Copy out each line of the data below in which the string "button" appears.
_____
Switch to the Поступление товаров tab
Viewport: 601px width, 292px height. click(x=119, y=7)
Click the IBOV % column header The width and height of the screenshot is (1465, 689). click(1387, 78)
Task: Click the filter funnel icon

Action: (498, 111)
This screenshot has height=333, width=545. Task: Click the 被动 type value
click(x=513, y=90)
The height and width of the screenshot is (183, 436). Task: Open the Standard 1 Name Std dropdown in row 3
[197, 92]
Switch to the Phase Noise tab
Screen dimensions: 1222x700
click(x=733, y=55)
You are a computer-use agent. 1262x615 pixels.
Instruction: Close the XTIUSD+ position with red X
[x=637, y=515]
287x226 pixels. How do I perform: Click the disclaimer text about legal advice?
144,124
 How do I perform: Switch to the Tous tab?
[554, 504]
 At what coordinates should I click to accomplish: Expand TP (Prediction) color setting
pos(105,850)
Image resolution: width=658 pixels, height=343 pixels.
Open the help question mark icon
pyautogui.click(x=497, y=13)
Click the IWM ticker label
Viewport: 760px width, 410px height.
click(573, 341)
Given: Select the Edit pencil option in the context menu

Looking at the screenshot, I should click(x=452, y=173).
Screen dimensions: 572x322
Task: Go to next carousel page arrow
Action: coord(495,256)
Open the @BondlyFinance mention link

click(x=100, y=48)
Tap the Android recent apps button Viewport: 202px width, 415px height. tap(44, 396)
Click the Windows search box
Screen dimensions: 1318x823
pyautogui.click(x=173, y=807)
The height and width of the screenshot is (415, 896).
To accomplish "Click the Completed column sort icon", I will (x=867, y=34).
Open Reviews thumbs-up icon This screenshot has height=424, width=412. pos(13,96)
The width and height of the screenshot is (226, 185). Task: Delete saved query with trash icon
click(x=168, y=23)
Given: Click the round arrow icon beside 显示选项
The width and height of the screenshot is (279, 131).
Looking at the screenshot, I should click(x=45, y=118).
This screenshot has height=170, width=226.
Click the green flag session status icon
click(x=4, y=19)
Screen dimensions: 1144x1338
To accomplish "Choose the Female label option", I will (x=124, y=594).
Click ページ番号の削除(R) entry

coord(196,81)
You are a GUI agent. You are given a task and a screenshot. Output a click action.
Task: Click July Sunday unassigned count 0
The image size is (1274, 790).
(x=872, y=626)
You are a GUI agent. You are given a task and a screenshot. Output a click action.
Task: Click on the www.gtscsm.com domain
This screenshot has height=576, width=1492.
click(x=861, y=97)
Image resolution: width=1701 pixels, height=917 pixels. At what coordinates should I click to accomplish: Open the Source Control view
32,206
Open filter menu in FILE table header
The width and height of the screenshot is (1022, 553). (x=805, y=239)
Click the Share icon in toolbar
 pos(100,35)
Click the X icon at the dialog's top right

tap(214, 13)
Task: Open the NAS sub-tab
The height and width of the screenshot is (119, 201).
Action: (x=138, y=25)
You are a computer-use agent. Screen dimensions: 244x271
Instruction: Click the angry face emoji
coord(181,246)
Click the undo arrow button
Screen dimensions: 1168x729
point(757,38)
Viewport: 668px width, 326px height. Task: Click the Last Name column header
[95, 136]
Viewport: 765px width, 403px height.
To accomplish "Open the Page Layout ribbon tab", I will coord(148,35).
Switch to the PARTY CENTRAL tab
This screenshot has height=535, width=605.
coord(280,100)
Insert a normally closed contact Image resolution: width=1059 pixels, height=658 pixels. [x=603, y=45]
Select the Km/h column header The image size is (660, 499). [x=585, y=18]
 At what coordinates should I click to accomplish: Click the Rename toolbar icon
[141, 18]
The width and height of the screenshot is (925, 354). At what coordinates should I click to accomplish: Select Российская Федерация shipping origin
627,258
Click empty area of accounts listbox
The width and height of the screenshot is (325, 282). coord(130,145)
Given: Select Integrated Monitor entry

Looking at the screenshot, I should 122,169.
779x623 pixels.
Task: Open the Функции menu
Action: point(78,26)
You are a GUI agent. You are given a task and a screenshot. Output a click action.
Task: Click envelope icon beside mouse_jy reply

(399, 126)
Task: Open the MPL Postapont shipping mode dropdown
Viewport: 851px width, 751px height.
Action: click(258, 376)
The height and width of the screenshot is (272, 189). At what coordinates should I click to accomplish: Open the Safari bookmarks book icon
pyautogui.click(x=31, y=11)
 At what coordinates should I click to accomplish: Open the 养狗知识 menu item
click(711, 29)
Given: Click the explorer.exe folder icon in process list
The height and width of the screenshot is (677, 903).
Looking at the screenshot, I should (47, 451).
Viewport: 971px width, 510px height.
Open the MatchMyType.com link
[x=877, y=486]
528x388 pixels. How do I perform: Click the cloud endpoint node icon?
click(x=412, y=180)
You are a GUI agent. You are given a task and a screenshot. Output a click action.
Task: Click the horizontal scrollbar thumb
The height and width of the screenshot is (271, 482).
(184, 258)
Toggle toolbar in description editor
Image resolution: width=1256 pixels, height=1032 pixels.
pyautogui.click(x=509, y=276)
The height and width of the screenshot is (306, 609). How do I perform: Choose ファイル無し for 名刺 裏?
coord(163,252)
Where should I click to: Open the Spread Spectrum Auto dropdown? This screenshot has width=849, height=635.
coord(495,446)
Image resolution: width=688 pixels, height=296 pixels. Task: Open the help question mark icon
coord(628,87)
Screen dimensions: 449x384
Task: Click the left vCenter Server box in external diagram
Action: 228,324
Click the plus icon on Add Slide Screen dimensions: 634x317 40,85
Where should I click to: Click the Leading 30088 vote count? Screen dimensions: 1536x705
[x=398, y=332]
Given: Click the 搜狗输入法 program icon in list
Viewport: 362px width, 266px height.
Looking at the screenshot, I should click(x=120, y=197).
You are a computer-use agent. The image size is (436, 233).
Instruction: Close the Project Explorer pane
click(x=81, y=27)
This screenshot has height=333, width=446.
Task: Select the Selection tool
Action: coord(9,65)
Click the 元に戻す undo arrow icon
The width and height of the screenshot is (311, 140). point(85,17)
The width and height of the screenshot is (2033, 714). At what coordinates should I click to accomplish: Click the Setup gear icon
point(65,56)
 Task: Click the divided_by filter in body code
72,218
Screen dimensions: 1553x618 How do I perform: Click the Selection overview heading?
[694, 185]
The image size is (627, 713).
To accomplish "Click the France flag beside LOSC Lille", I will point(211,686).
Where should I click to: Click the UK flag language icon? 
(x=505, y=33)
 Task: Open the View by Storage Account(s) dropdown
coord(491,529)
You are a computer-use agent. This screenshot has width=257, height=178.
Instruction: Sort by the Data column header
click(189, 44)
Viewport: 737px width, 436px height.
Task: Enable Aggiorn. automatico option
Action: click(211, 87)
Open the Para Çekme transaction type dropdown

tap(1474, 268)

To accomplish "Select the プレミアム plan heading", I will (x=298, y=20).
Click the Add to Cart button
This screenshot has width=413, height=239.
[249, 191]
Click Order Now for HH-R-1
_____
ANSWER FOR THIS EXERCISE:
Tap the Android recent apps button Viewport: 202px width, 415px height. tap(44, 396)
Click the undo arrow button
Click the Add to Cart button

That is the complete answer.